The EP open with "My Demons," an energetic piece which the band previewed last month. The heaviness of the song is slightly reminiscent of Skillet's Collide album, but some of the lyrics are far too dramatic, nearly to the point of embarrassment: "I go to sleep with my demons / creep in my head every night / they come to shred all my dreams / why, why, why is this my life? / I can't, I can't close my eyes." However, this is easy to overlook when compared to the next track, "Dominate Me," which is outright uncomfortable: "Can't live without you / take me, I need to feel you / this is how you dominate every part of me / yeah, it's okay: dominate me / teach me not to misbehave, I can be a slave."
"Still Burning" is a fantastic song and is easily the saving grace of the album. In many ways, it reflects the general direction that Skillet could have easily pursued after the release of Collide. Lyrically, this song also demonstrates a quality uptick for Still Breathing's weakest aspect. "I Cannot" is a satisfactory offering, although the lyrics "I cannot live; I cannot breathe" harken back to "Comatose" in a manner which more denotes a lack of originality as opposed to an homage. This is only exacerbated by the similarities the next track, "Lose Hold of It All," shares with 2008's "Monster."

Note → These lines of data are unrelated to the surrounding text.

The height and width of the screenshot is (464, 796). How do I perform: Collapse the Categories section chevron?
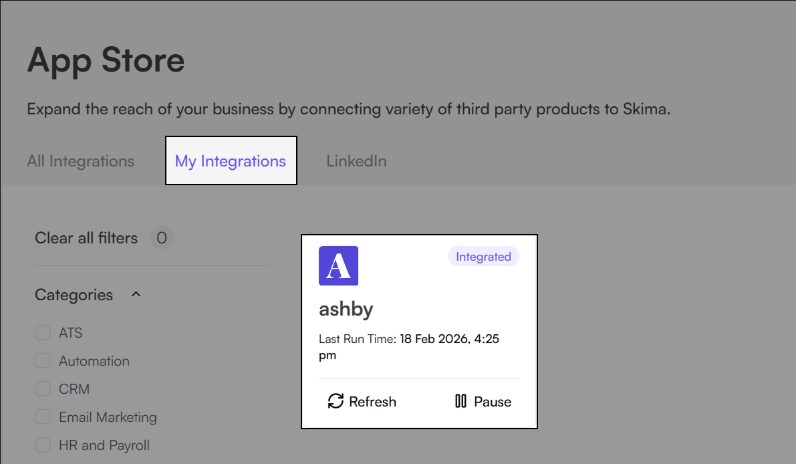[136, 294]
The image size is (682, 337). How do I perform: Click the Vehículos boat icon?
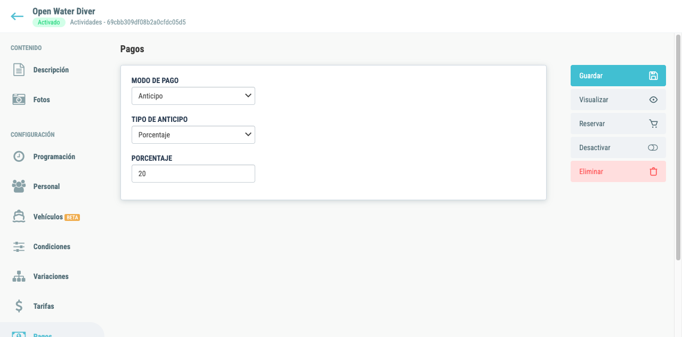(x=19, y=217)
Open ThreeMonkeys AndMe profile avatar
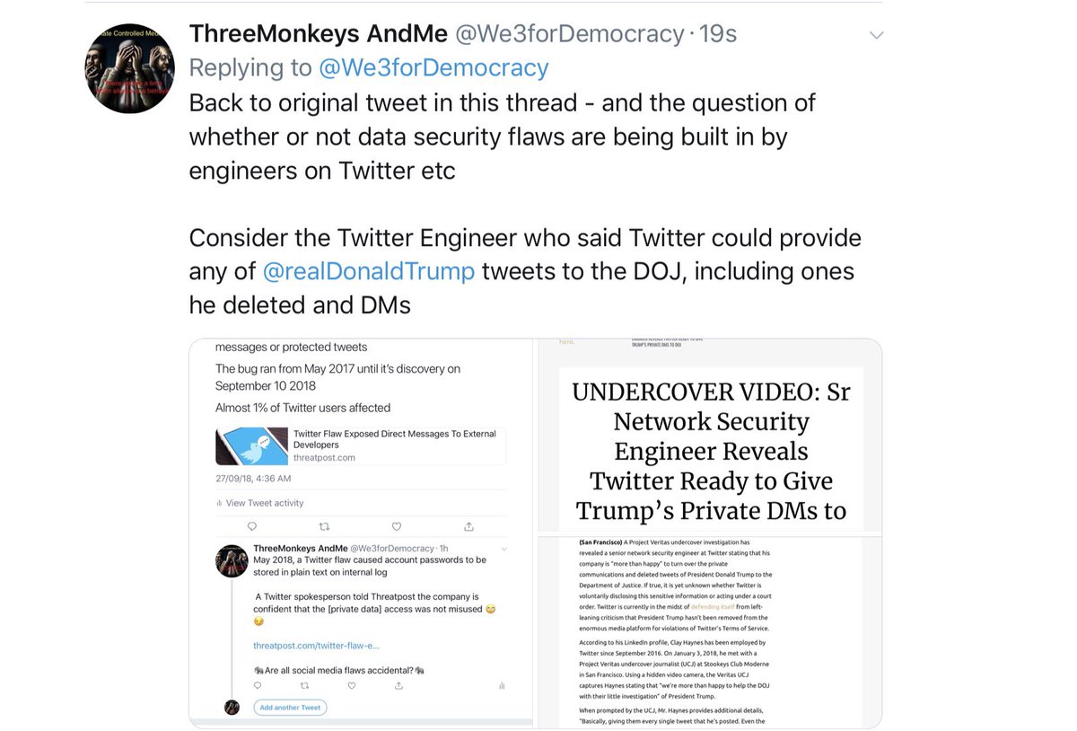This screenshot has height=731, width=1077. pos(129,68)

Ultimately, the angst of Still Breathing's awkward and overbearing lyrics undermine and cripple what could have been a good offering. The short album offers a fun listen-through or two yet reaches a point of diminishing return all too quickly. For existing fans of Skillet, Still Breathing serves as a fun addition to John Cooper's discography. For those who aren't already enmeshed in Cooper's world, there's little to be gleaned from this release, save for a download of "Still Burning."